TAS: Ultimately, you decided to stay with cone technology.
Jim Thiel: I went through a mental exercise and started listing the advantages and disadvantages of both electrostats and cones. And what I realized is that for the most part the limitations of electrostatic speakers are very basic properties of physics, whereas most of the problems I listed for dynamic speakers—like cabinet resonance problems, driver diaphragm resonance problems, crossover phase-shift problems–were not necessarily inherent. That became very exciting because these were issues I could try to develop
solutions to.
TAS: Thiel speakers have one of most recognizable silhouettes. How did that come about?
Jim Thiel: I was working on one of our original prototypes using a stepped-back sub-enclosure method. I was measuring the diffraction problems caused by the steps and puzzling over how to solve those sonic reflections while still maintaining the alignment. So we got the idea of a slope being a perfect solution—it has no steps and it still aligns the drivers. That was a thrilling day.
TAS: What inspired the new provocative woofer diaphragms of the CS 3.7?
Jim Thiel: I’ve always worked on ways to make driver diaphragms stiffer, because that is a way of achieving fewer resonances in the operating bandwidth of the driver. At the same time I wanted it to present a flat shape to the tweeter that is mounted in the center of the midrange diaphragm, so that the shape of the midrange would not alter the energy radiated by the tweeter. It was a step-by-step process over the last two years that led to this corrugated geometry. I’m not sure if it’s a bonus or a detriment that it looks so different.
TAS: What type of music do you use to voice your speakers?
Jim Thiel: Most of the time I listen to female voice. It is the most difficult instrument to reproduce realistically because we are so keenly sensitive to what voices sound like.
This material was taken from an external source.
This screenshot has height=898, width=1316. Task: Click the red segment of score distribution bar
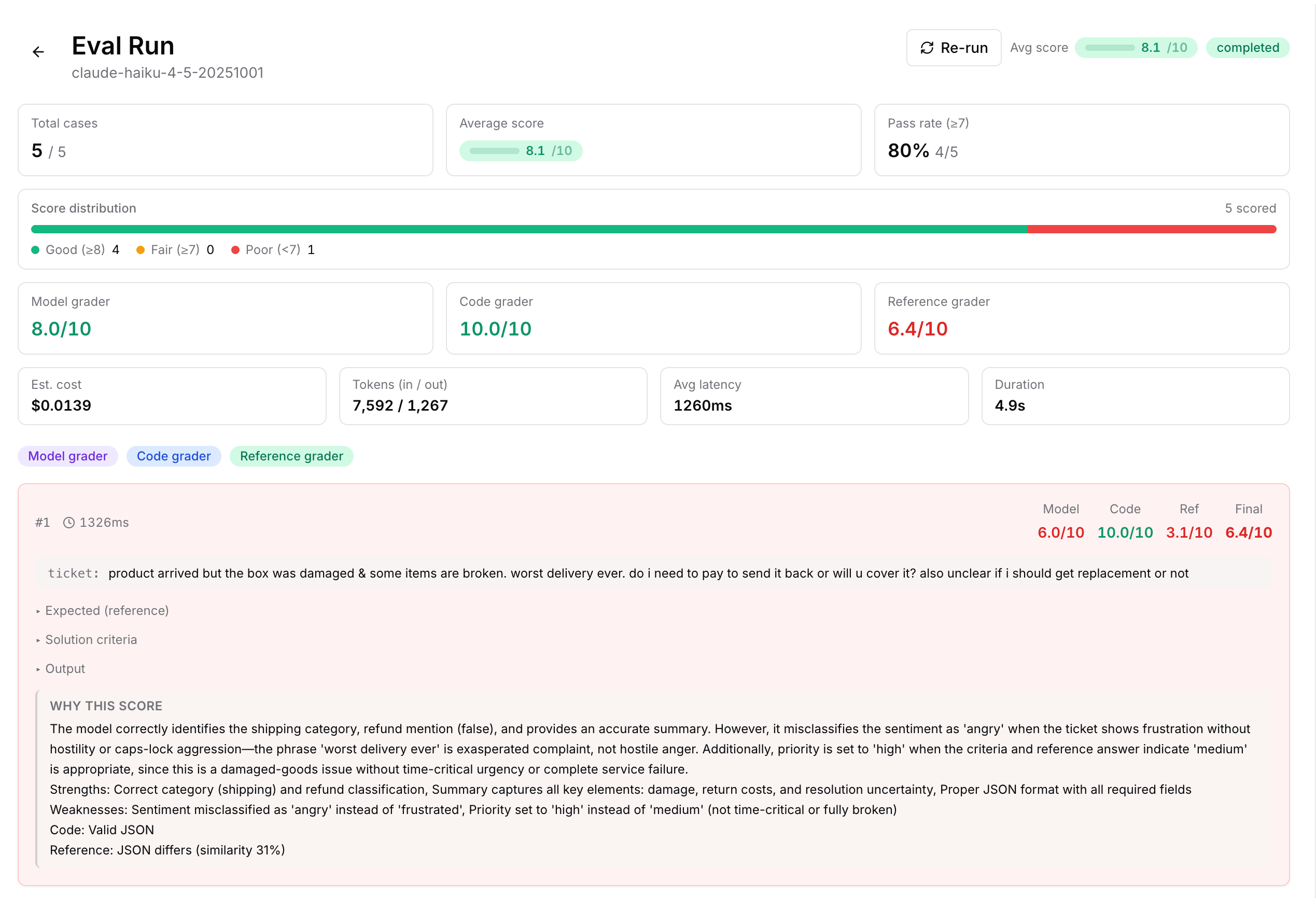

If you get it to sound realistic, you’ve covered a lot of what the speaker has to do. Also, piano is very useful.
TAS: Does the idea of an active Thiel speaker appeal to you at all?
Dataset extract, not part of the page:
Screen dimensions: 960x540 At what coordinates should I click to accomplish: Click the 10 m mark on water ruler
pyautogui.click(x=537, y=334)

Jim Thiel: I’m interested in the idea and appreciate the technical advantages. But it creates serious marketing problems because ultimately you have to decide how good an amplifier you’re going to put in the speaker. If you put in a super, super good amp a lot of people won’t be able to afford it. But if you put in an average amp, then you’re cutting off all the people who would have preferred a better amplifier. So I think it’s a decision better left to each customer.
TAS: What advice would you give to an audiophile about to make a purchase?
Jim Thiel: The best place to spend money is where it makes the most sonic difference. Too often an audiophile will evaluate a component using the criteria of “does it make my system sound better at all, even a tiny bit.” I think the audiophile serves himself best when he evaluates components based on sonic improvement per dollar spent. I think that if more people took that approach they would end up with more musical enjoyment and satisfaction.
TAS: What still inspires you?
Jim Thiel: The idea of making a product that sounds better. What really inspires me is thinking about technical solutions to sonic problems. Always trying to find a better way to do something, that’s what’s fun for me.